=== What you are asked to do ===
Exclude the pictures. Transcribe, exactly as written, the lines from the one with "You are a computer-use" through the end of the entries below.

[Dataset entries]
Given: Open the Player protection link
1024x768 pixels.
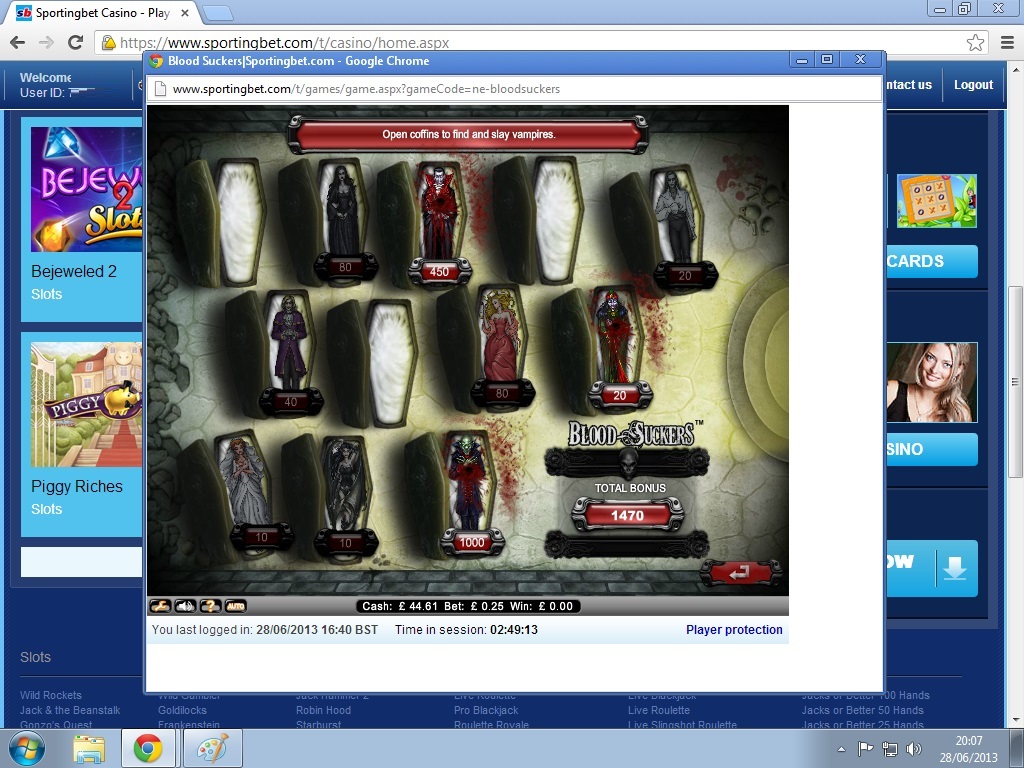Looking at the screenshot, I should click(x=734, y=630).
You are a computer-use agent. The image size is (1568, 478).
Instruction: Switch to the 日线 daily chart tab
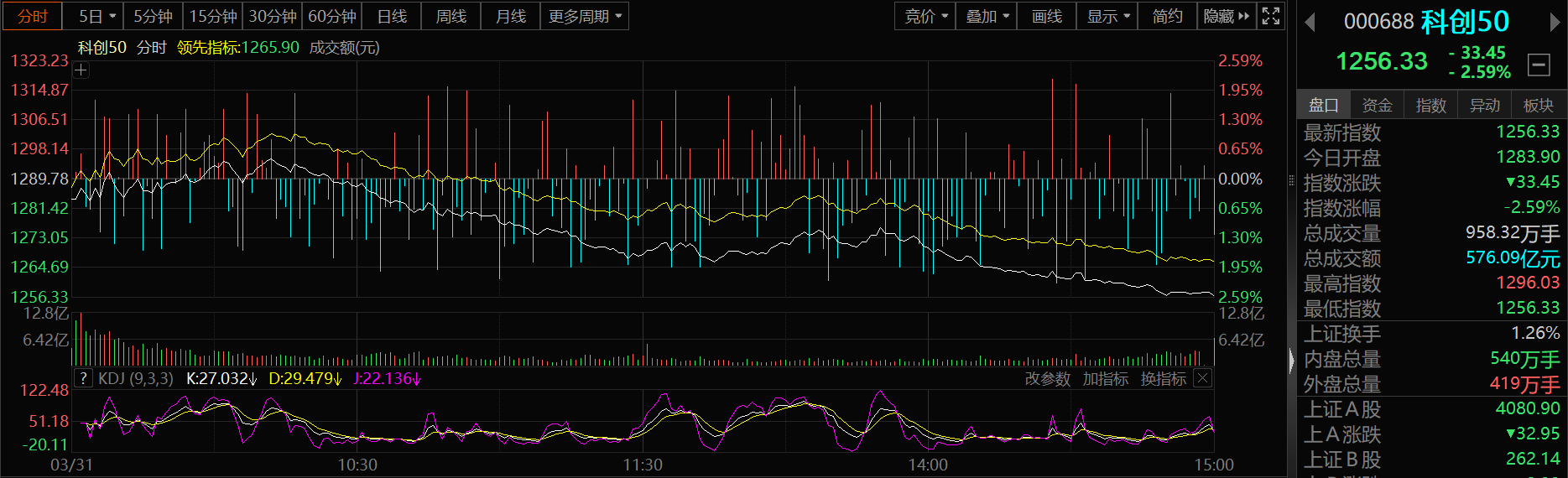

=== Result of the exercise ===
You are a computer-use agent. The image size is (1568, 478).
Instruction: Switch to the 日线 daily chart tab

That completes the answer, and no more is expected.